What new requirements will AI have for network transmission in the future?
The development of future AI is driving the transformation of networks from the traditional "general connection pipeline" to a "compute-enabled network". As AI applications evolve from single models to agent systems (AI Agents), network transmission will face unprecedented new requirements, mainly in the following five core dimensions:

1. Ultra-high uplink bandwidth and "uplink-downlink balance"
Traditional networks are dominated by "downloading", but the data flow in the AI era has fundamentally changed. Physical intelligent robots, AI glasses, and intelligent connected vehicles, among others, require real-time uploading of massive multimodal data (such as high-definition images, environmental perception data) to the cloud for inference. This requires the network to reconfigure the allocation of uplink and downlink resources, providing high-reliability, low-jitter uplink bandwidth, and achieving the transition from "dominant downlink" to "uplink-downlink balance" 68.
2. Deterministic low latency and low jitter
AI-driven human-computer interaction is extremely sensitive to latency. For example, if the control instructions for industrial robots have latency fluctuations, it may trigger safety accidents; if the latency jitter of AR glasses exceeds a certain threshold, it will cause users to feel dizzy 18. Therefore, the future network cannot merely provide "best-effort" low latency, but must provide microsecond-level response, stable, and "deterministic" low latency guarantees to ensure that instructions are "executed immediately" 15.
3. Massive connections and distributed computing offloading
In the future, billions of AI agents will be connected to the network, which requires the network to have an ultra-large-scale connection density 18. At the same time, many terminals are limited by size and power consumption and cannot complete complex computations locally.

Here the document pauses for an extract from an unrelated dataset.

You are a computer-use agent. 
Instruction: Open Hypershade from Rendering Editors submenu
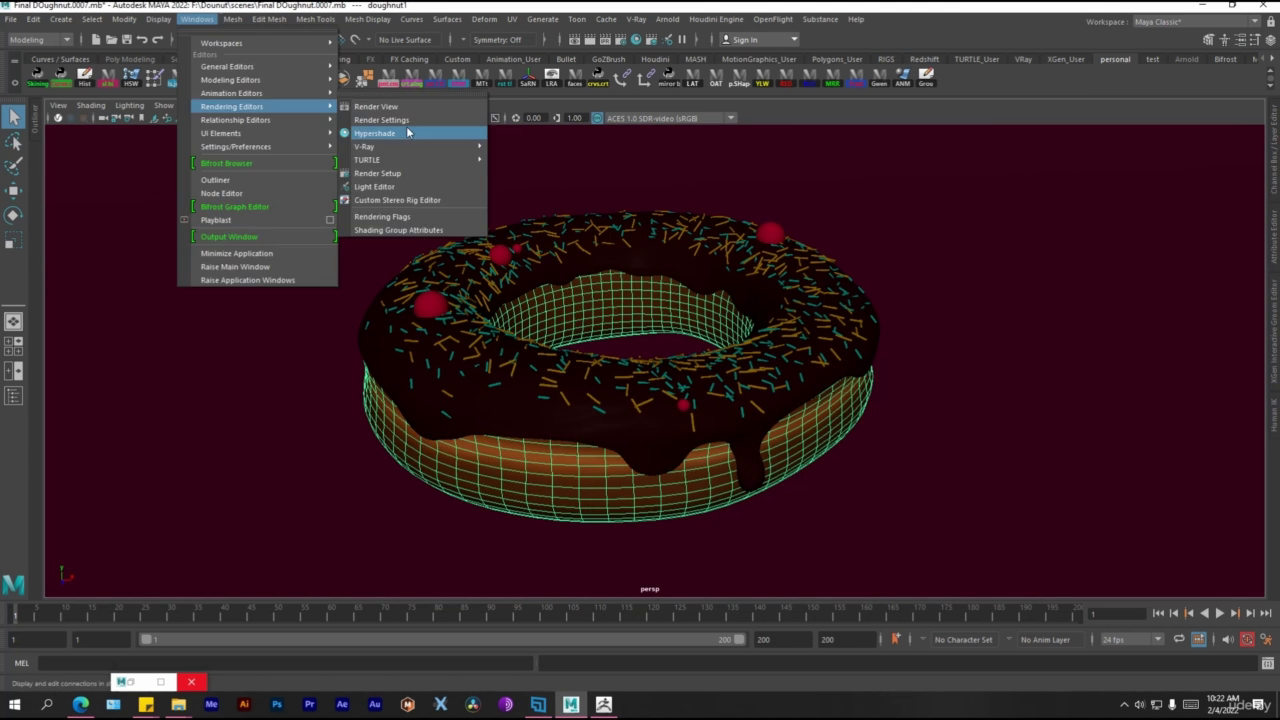point(375,133)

The network needs to transform from a simple data transmission channel to a distributed computing platform, through "cloud-edge-end" collaboration, to undertake the computing offloading requirements of terminals, achieving flexible scheduling of computing power in the network 38.

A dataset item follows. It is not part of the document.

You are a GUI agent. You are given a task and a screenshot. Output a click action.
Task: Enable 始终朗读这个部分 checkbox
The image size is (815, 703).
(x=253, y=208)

4. Zero packet loss and lossless transmission capability
In distributed training and real-time inference of petabyte-level AI clusters, the network is extremely sensitive to packet loss (even 2% packet loss may cause a sharp drop in throughput) 5. To ensure efficient collaboration of computing power and avoid GPU idling, the network must have cross-wide area lossless transmission capabilities, through explicit congestion control and micro-sudden buffer mechanisms, to completely eliminate random packet loss and jitter 59.
5. Intent-driven and network self-sensing (AI for Network)

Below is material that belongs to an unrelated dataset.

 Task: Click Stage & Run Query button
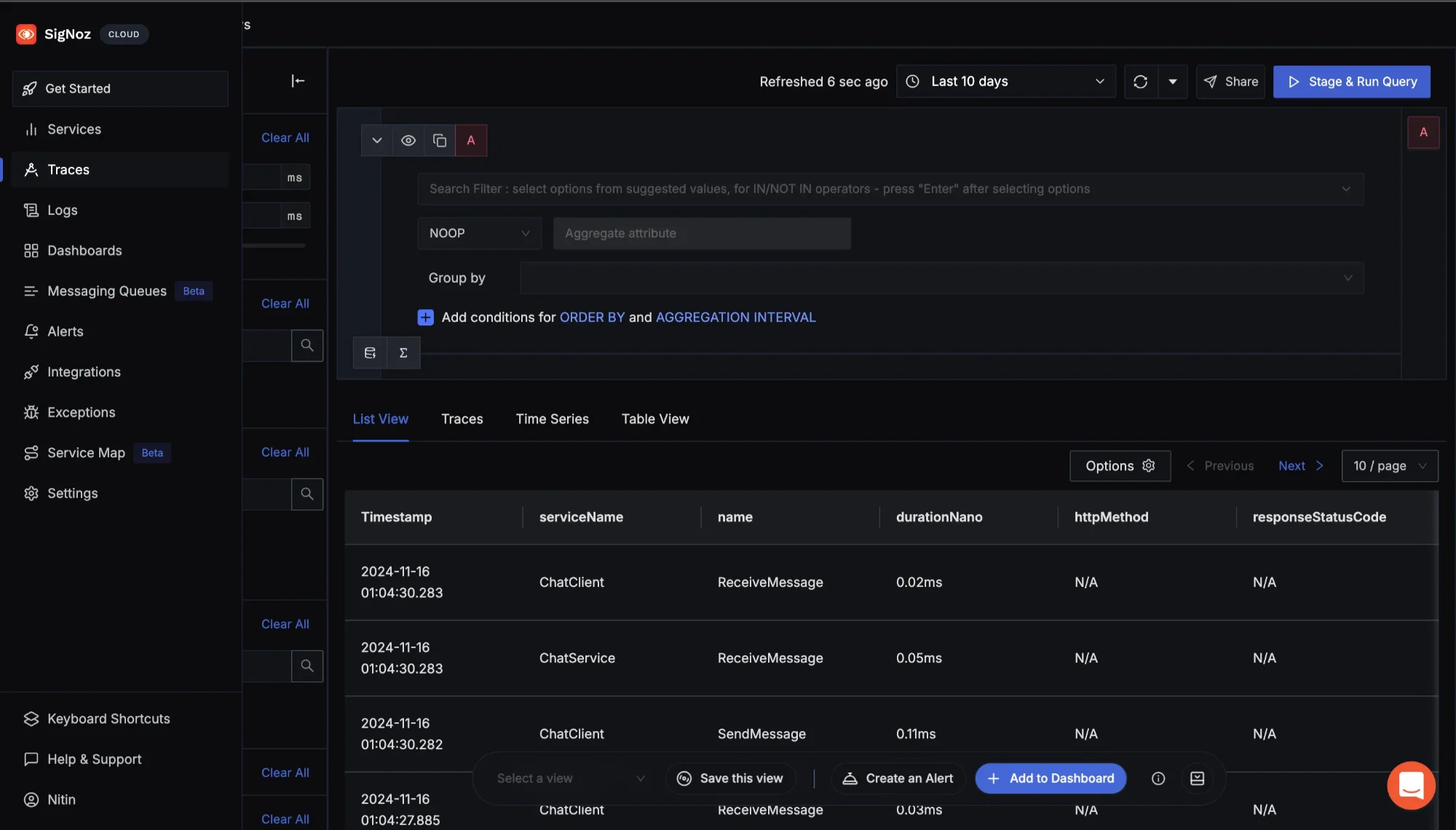tap(1352, 81)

Facing the exponential growth of network complexity and dynamic traffic, traditional manual operation is no longer sufficient. The future network needs to be inherently integrated with AI capabilities to achieve the transformation from "passive response" to "active autonomy" 68. Through the intent-driven mode, the network can automatically perceive business characteristics, predict failures, dynamically optimize routes and resource scheduling, achieving "network intelligence symbiosis" 47.
In conclusion, the future network will no longer merely be a physical medium for connecting devices, but will evolve into a "digital foundation" supporting the implementation of AI applications. Network and AI will form a mutually enabling symbiotic relationship: the network provides high throughput and low latency transmission guarantees for AI, while AI endows the network with the ability of self-evolution and intelligent scheduling 810.